Background information
- Born: Michael Stephen Levine 1 June 1949 (age 77)
- Origin: Toronto, Ontario, Canada
- Genres: Hard rock, progressive rock, heavy metal, progressive metal
- Instruments: Bass, keyboards
- Member of: The Dana, Terry and The Pyrates, Aurora Borealis, Motherlode, Triumph
- Website: triumphmusic.com

= Mike Levine (musician) =

Canadian musician (born 1949)

Michael Stephen Levine (born 1 June 1949) is a Canadian musician, best known as the bassist and keyboardist for Canadian hard rock band Triumph.

==Early life==
Levine was born in Toronto, Ontario. He attended Sir John A. Macdonald Collegiate Institute in Scarborough.

==Career==
During the 1960s, Levine was part of the band The Dana which was made up of lead vocalist Glen Daigle, guitarist Val Rufo, organist Aldur Kundur, himself on bass and drummer Lance Wright. Glen Daigle left the band to attend college and was replaced by Terry Walker who had been backing singer and MC for a group called the Associates. Walker was a more powerful singer. The group recruited a second drummer and horn section and then changed their performing name to Terry & The Pyrates. The signed with Trend Records and released the single, "Keep on Dancin". At some stage the band evolved into Aurora Borealis, a 9-piece musical ensemble. Working with producers, Robert Martin and John Driscoll, they recorded the single, "Smiles and Kisses" / "You", which was released on the Itco Stereo Records label in 1969. Unfortunately Aurora Borealis didn't find any success.
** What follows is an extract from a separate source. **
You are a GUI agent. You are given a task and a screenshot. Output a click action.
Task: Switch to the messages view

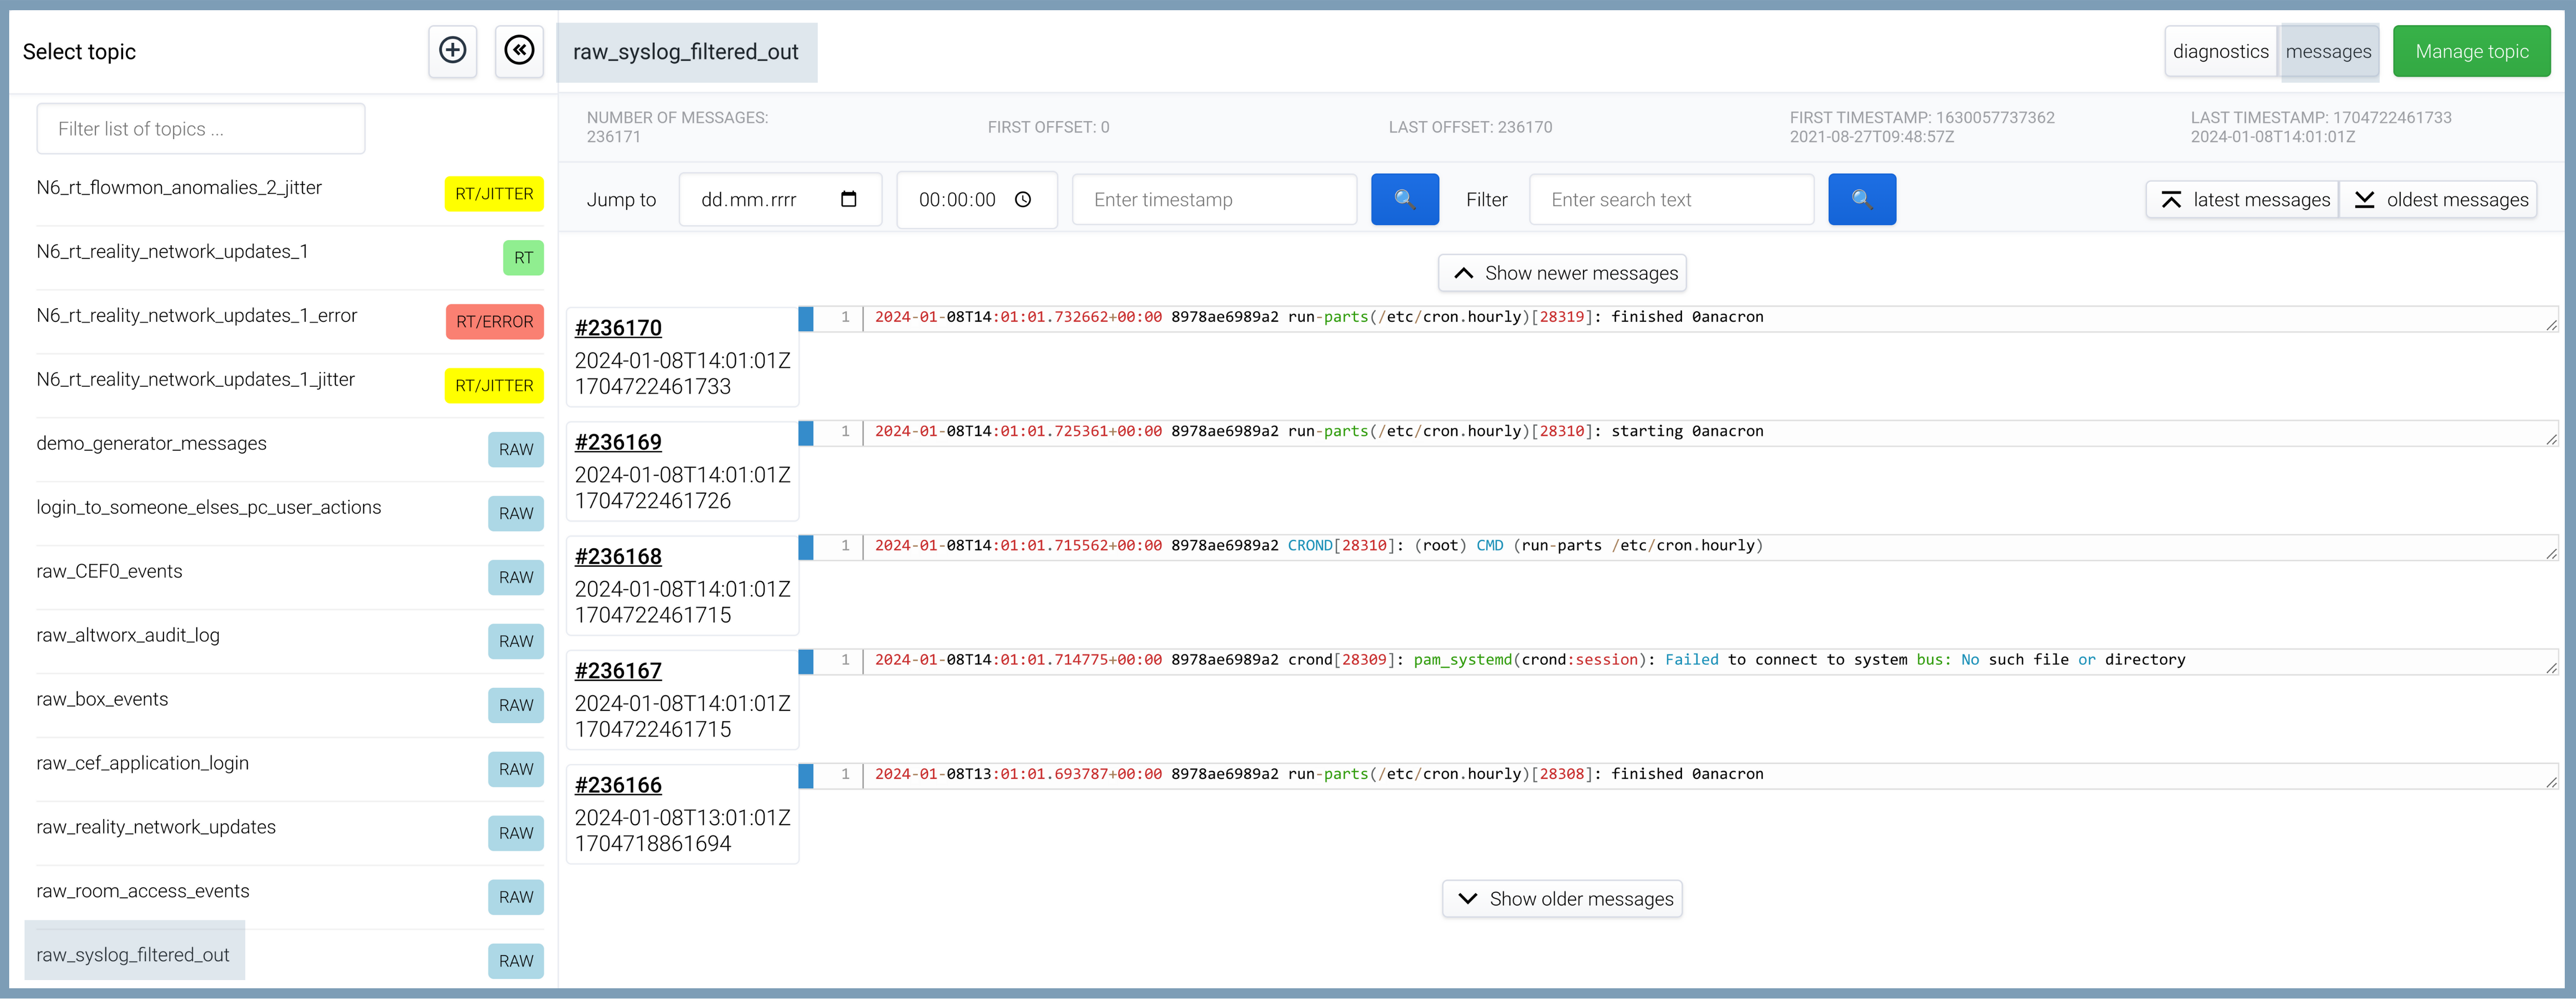(x=2327, y=51)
In 1970, Levine helped to bring back together the band Motherlode, which had broken up after releasing one hit single and a couple of less popular recordings. They toured around northern and western Ontario before disbanding once again.

Levine played bass in the Toronto blues band Abernathy Shagnaster's Wash and Wear Band with guitarist Fred Keeler, keyboardists Peter Young and drummer Gil Moore. After the band's first single was recorded, Keeler and Young left; Levine and Moore recruited guitarist Rik Emmett, and the three founded the progressive band Triumph in 1974.

Although he did not sing lead on any of Triumph's music, Levine contributed backing vocals, bass, keyboard work, as well as songwriting. He also produced much of the band's early work, and performed on all of the band's ten studio albums.

Live, he also contributed much onstage banter with the audience, often smoking a large cigar during performances as well as wearing local sports team jerseys (especially NHL teams). On 1 October 1985, responding to a challenge by corporate sponsors, Levine travelled across Canada, visiting eight radio stations from Halifax to Vancouver in one day to promote Triumph's double album Stages.

After Triumph disbanded in 1993 Levine continued to merchandise the band's recordings and songs; he then went into business and began living part-time in Jamaica.

Levine also serves on the board of directors and advisory board for the Musicians' Rights Organization Canada.

Levine was also a contestant on the Christmas Eve 1995 episode of Wheel of Fortune.